In our first two articles we looked at the importance of your brand’s Salience and Accessibility. This feature will explore why your brand’s Promise is so fundamentally important. No matter how salient and accessible your brand is to someone, if they don’t believe it’s able to meet a rationally or emotionally relevant need, they are unlikely to buy it.
Successful brands are those that are good at meeting a need that is obvious, real and meaningful, but that the consumer is unable (or unwilling) to address in some other way.
Ensuring you have a value proposition that is clear, concise and speaks directly to your target consumer, is pivotal to achieving a strong brand promise. It represents the key benefit you offer consumers.
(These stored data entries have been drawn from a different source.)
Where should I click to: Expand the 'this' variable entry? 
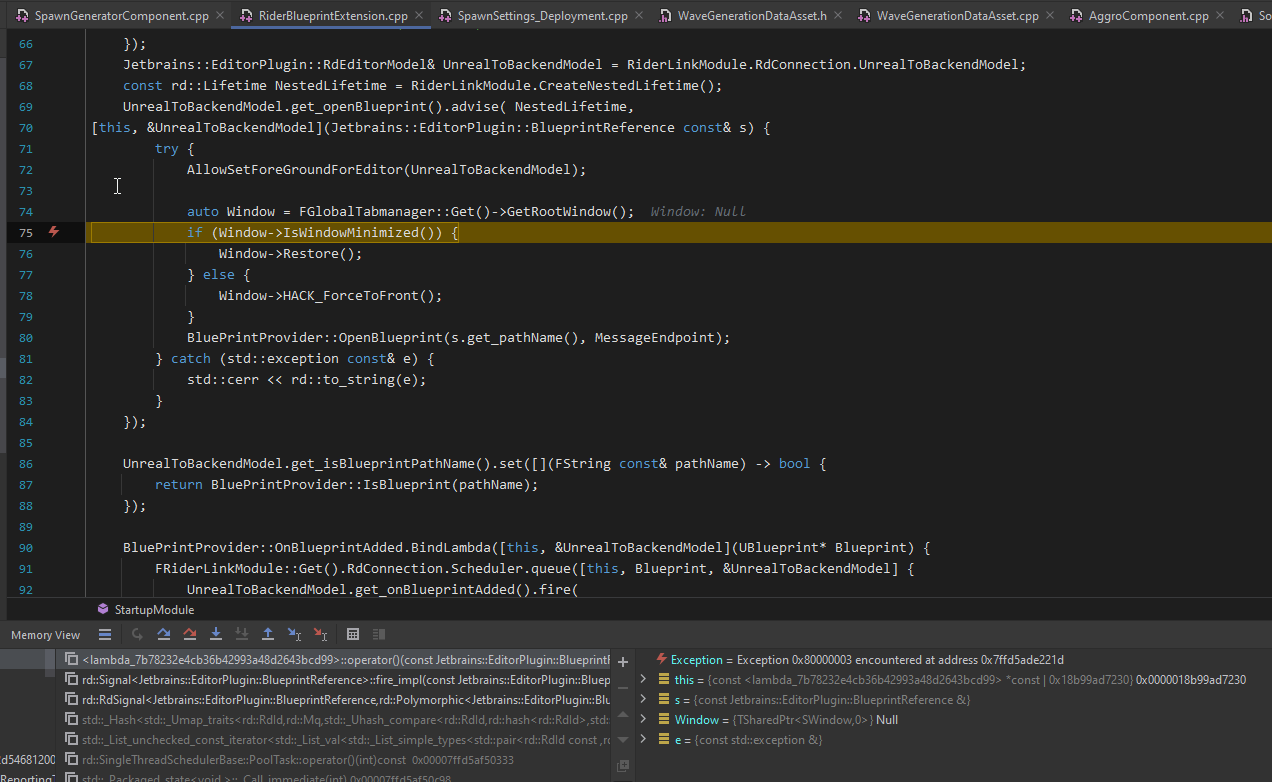(643, 679)
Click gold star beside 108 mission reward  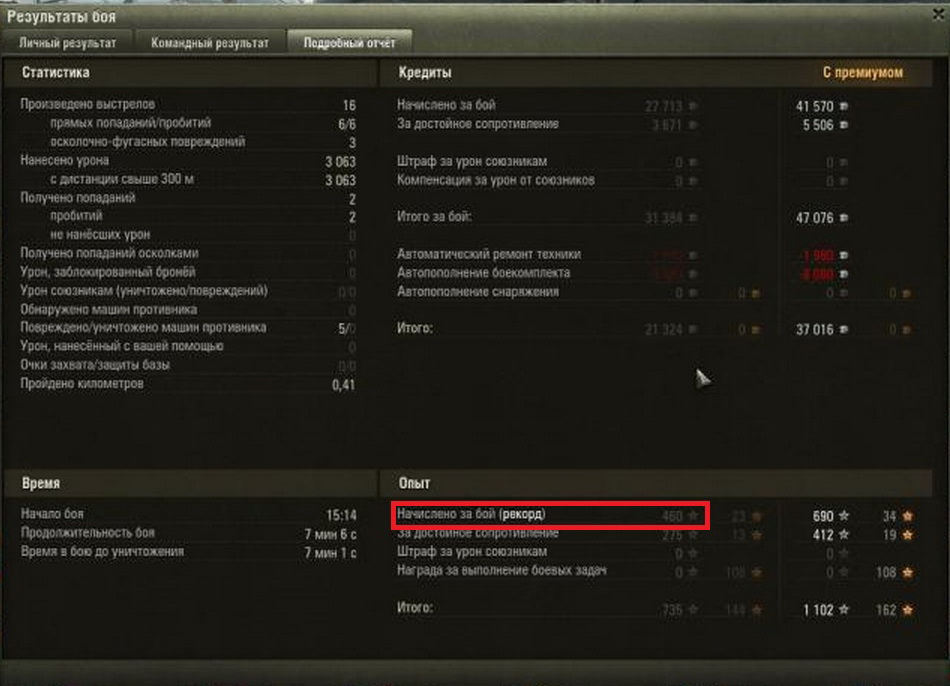[908, 573]
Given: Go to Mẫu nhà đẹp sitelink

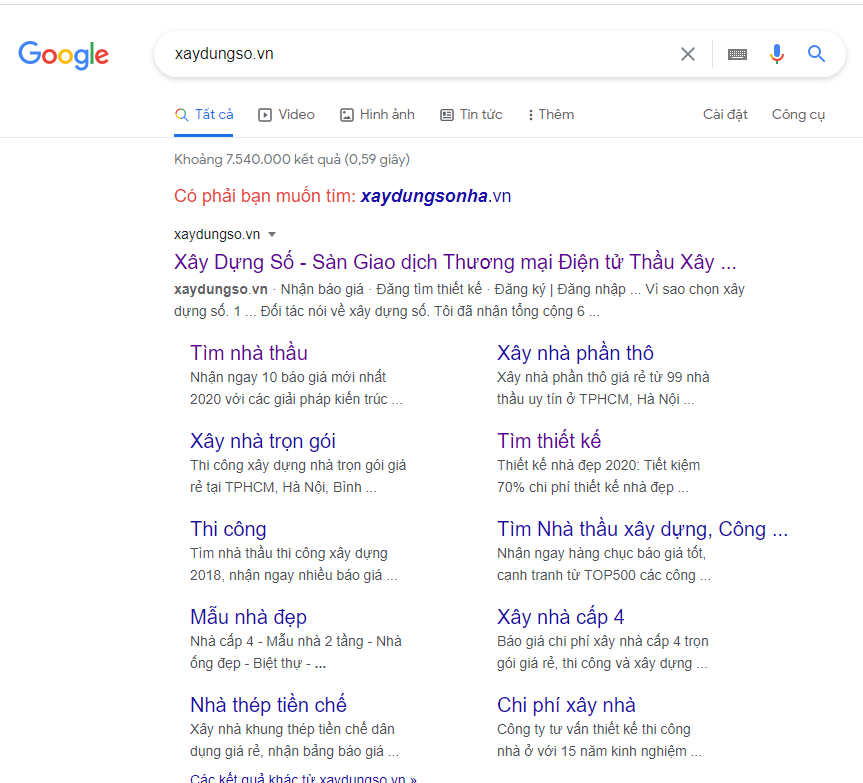Looking at the screenshot, I should click(248, 617).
Get the value proposition right and everything else in your marketing strategy falls into place.
Whilst your positioning may define how your brand differentiates itself within its competitive landscape, your Promise goes further than this. It focuses on the specific benefits that make your product or service more relevant to your target market than other realistic alternatives.
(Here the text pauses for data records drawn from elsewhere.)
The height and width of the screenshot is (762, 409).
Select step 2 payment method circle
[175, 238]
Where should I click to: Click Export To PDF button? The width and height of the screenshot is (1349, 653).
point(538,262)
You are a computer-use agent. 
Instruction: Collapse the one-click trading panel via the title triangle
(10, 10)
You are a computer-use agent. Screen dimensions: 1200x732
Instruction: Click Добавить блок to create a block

Clarity on your value proposition is a fundamental building block for clearly and consistently communicating your brand’s promise in everything that you do.
The Promise behind your value proposition can take many forms
Every brand and proposition is different. Here we highlight twelve of the most common forms of value proposition that brand owners can consider.
Some are inherently more rooted in meeting an emotional need, typically through brand benefits. Others are more about directly satisfying a rational need, more likely through product benefits. Some of the most powerful value propositions work at both levels, addressing both rational and emotional needs.
- Convenience: How your solution simplifies processes, reduces friction and makes your customer’s life easier. Perhaps via a unique feature or perhaps simply due to superior usability. Uber, Amazon and Airbnb provide good examples of this.
- Productivity: How your product or service helps users do something more easily or efficiently, saving time and effort. Think Google smart speakers, HelloFresh meal subscriptions or Stihl robot mowers.
- Compatibility: How your product or service works well with other things. An iphone owner may buy accessories or apps that they believe work particularly well with iOS and the Apple ecosystem for example.
- Experience: Emphasises the exceptional customer experience your product or service provides each of your customer segments. Particularly relevant for service brands that excel in their sectors such as First Direct Bank, Octopus Energy or John Lewis.
- Functionality: Enables them to do something or address a problem that they cannot do as well via another alternative. This could be completing a household job, remedying a health condition, or any other task that they need to achieve.
- Trust: Being trusted by customers because you do something more reliably, safely or reduce risk more than other alternatives. Think more reliable ISPs, trusted banks, safer car brands or more secure AV software.
- Status: How the aesthetics, quality or style make a statement about the kind of person you are. Think fashion brands, home furnishing, technology we use or the car we drive.
- Purpose: The product or service is founded around a distinct purpose that goes beyond simply providing the product or service in question e.g. Patagonia, Naked Wines or Body Shop.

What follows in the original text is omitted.